- [Exercise]
Write out again, word for word, the lines below from the line that holds "Click the next" through the line that holds "Task: Choose the CRI 80 cell for 4000K", omitting pictures.

- [Records]
..............................
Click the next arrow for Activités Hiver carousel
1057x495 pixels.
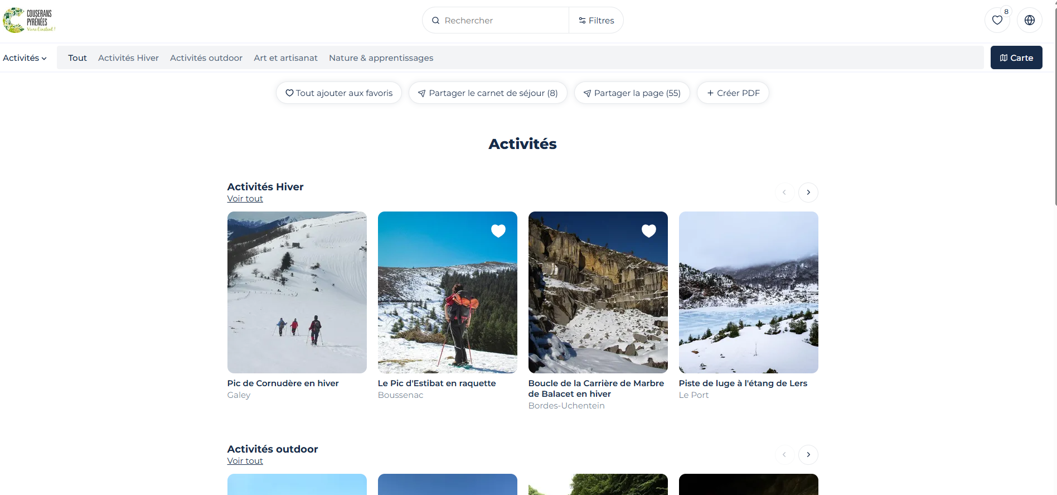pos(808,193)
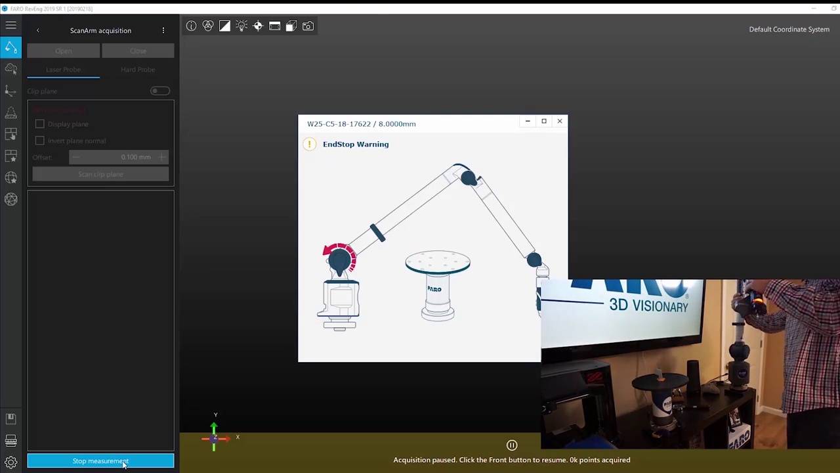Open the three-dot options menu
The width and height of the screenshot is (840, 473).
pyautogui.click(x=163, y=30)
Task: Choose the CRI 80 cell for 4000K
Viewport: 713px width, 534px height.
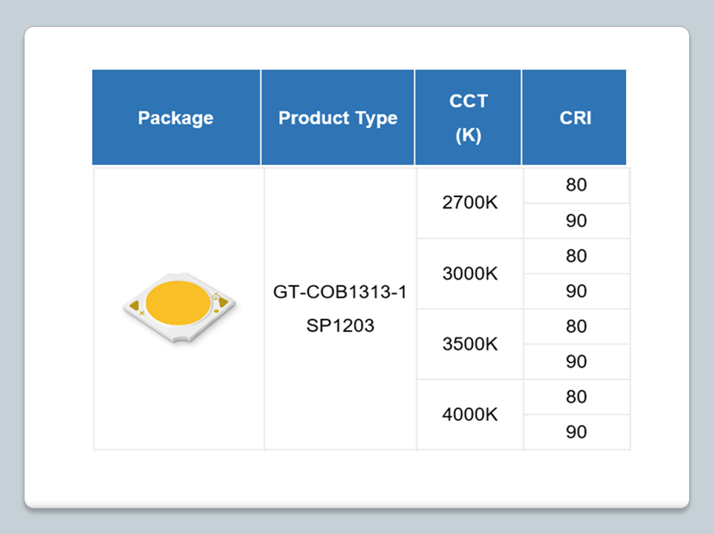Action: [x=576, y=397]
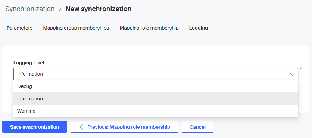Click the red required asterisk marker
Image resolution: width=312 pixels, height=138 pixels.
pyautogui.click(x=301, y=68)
..............................
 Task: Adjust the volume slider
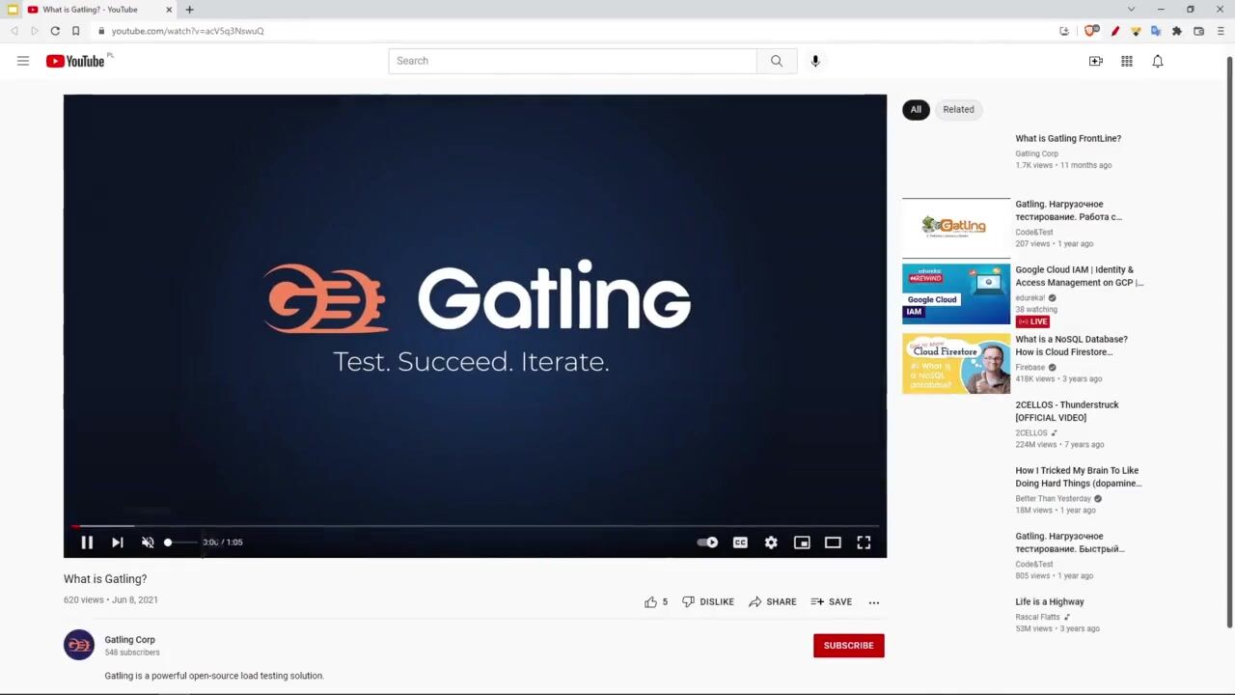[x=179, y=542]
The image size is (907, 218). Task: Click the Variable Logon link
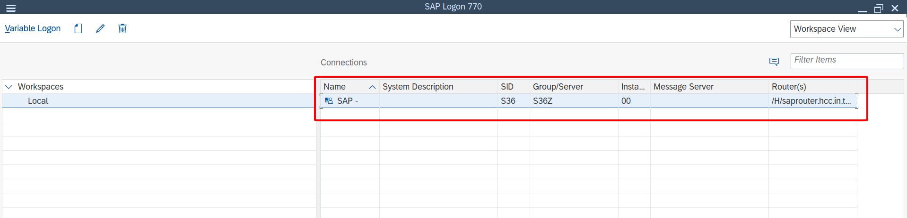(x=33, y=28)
..............................
- [Output of the task]
Click the next arrow for Activités Hiver carousel
1057x495 pixels.
pos(808,193)
Open the three-dot options menu
The width and height of the screenshot is (840, 473).
pyautogui.click(x=163, y=30)
Task: Choose the CRI 80 cell for 4000K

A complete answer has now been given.